Saved data entries:
* * * * * * * * *

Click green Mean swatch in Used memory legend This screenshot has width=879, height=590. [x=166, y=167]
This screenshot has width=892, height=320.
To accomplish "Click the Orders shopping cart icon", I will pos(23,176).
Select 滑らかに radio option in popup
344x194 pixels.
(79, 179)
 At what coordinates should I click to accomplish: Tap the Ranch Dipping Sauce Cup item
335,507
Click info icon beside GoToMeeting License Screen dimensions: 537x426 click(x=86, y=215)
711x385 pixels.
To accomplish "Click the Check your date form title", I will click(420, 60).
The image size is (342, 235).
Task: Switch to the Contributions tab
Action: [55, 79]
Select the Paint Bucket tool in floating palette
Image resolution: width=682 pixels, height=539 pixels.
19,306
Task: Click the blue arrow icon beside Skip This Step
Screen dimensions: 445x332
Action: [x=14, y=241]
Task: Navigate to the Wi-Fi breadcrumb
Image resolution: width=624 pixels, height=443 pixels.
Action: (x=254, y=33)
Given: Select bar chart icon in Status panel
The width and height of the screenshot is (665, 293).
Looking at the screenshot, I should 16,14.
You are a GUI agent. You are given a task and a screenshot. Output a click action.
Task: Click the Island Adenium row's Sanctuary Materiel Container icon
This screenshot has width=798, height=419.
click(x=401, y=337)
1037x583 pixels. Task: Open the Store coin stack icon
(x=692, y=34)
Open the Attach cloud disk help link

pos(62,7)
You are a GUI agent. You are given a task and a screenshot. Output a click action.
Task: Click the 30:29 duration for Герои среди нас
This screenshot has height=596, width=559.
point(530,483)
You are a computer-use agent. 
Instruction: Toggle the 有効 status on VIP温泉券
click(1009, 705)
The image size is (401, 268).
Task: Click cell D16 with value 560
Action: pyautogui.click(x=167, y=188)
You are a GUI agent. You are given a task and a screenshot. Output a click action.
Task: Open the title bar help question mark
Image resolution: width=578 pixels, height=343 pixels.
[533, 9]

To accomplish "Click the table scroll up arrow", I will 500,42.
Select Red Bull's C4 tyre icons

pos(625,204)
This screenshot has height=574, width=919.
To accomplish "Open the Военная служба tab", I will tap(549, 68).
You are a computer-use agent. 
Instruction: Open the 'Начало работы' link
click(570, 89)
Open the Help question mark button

* * * * * * * * *

Print all of the records, leaving each one exactly as it appears above.

◆ Answer section ◆
Click green Mean swatch in Used memory legend This screenshot has width=879, height=590. [x=166, y=167]
This screenshot has width=892, height=320.
To accomplish "Click the Orders shopping cart icon", I will pos(23,176).
Select 滑らかに radio option in popup
344x194 pixels.
(79, 179)
 At what coordinates should I click to accomplish: Tap the Ranch Dipping Sauce Cup item
335,507
Click info icon beside GoToMeeting License Screen dimensions: 537x426 click(x=86, y=215)
711x385 pixels.
To accomplish "Click the Check your date form title", I will click(420, 60).
The image size is (342, 235).
Task: Switch to the Contributions tab
Action: [55, 79]
Select the Paint Bucket tool in floating palette
Image resolution: width=682 pixels, height=539 pixels.
19,306
Task: Click the blue arrow icon beside Skip This Step
Screen dimensions: 445x332
Action: [x=14, y=241]
Task: Navigate to the Wi-Fi breadcrumb
Image resolution: width=624 pixels, height=443 pixels.
Action: (x=254, y=33)
Given: Select bar chart icon in Status panel
The width and height of the screenshot is (665, 293).
Looking at the screenshot, I should 16,14.
You are a GUI agent. You are given a task and a screenshot. Output a click action.
Task: Click the Island Adenium row's Sanctuary Materiel Container icon
This screenshot has width=798, height=419.
click(x=401, y=337)
1037x583 pixels. Task: Open the Store coin stack icon
(x=692, y=34)
Open the Attach cloud disk help link

pos(62,7)
You are a GUI agent. You are given a task and a screenshot. Output a click action.
Task: Click the 30:29 duration for Герои среди нас
This screenshot has height=596, width=559.
point(530,483)
You are a computer-use agent. 
Instruction: Toggle the 有効 status on VIP温泉券
click(1009, 705)
The image size is (401, 268).
Task: Click cell D16 with value 560
Action: pyautogui.click(x=167, y=188)
You are a GUI agent. You are given a task and a screenshot. Output a click action.
Task: Open the title bar help question mark
Image resolution: width=578 pixels, height=343 pixels.
[533, 9]

To accomplish "Click the table scroll up arrow", I will 500,42.
Select Red Bull's C4 tyre icons

pos(625,204)
This screenshot has height=574, width=919.
To accomplish "Open the Военная служба tab", I will tap(549, 68).
You are a computer-use agent. 
Instruction: Open the 'Начало работы' link
click(570, 89)
Open the Help question mark button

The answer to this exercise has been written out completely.